Satma Ampi Medan menuding Diskotik F1 menjadi sarang pelacur, narkoba dan perdagangan perempuan. Mereka meminta agar Pemko Medan cq Dinas pariwisata segera menutup diskotik yang terletak dijalan mangkubumi Medan Sumatera Utara itu. “ Diskotik ini melegalkan perdagangan perempuan dan narkoba, bahkan perempuan dibawah umur kerap menjadi pengunjungnya, kami minta diskotik ini ditutup segera “ ujar para demonstran saat berdemo didepan kantor walikota dan diskotik F1.
Semula Satma Ampi ini melakukan orasi didepan kantor walikota Medan dan dijaga oleh sekitar 50 orang aparat dari kepolisian.

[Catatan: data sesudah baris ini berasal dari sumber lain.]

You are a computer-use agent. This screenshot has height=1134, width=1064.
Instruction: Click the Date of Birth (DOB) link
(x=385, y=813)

Dalam tuntutannya Satma Ampi daerah Sumatera Utara tersebut meminta agar Dinas Pariwisata Medan mencabut ijin dikotik F1 karena dianggap tidak bermanfaat bagi masyarakat kota Medan. Agar polisi memeriksa pengunjung dikotik F1 karena disinyalir banyak mempergunakan Narkoba.
Karena mengijinkan pengunjung dibawah umur, Satma Ampi Medan meminta walikota Medan serta dinas sosial pemko Medan mendata pekerja seks komersial karena merupakan penyakit masyarakat. Satma Ampi juga meminta agar MUI mengeluarkan Fatwa Haram bagi tempat hiburan malam khususnya diskotik F1.

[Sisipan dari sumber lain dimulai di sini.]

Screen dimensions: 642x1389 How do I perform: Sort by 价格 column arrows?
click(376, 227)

Mendrofa selaku staff dinas pariwisata Medan yang menerima para demostran didepan kantor walikota Medan berjanji akan menyampaikan tuntutan mahasiswa yang tergabung dalam satma Ampi tersebut kepada pimpinan dinas pariwisata serta walikota Medan. Bahkan untuk menjamin bahwa tuntutan akan disampaikan mahasiswa meminta nomor HP Mendrofa.
Usai melakukan orasi di gedung walikota Medan jalan Maulana lubis, rombongan Satma Ampi dengan mengederai sepeda motor menuju lokasi diskotik F1 yang berada dijalan Mangkubumi. Diskotik F1 dijaga puluhan petugas keamanan dari Poltabes Medan yang dilengkapi tameng anti huru hara.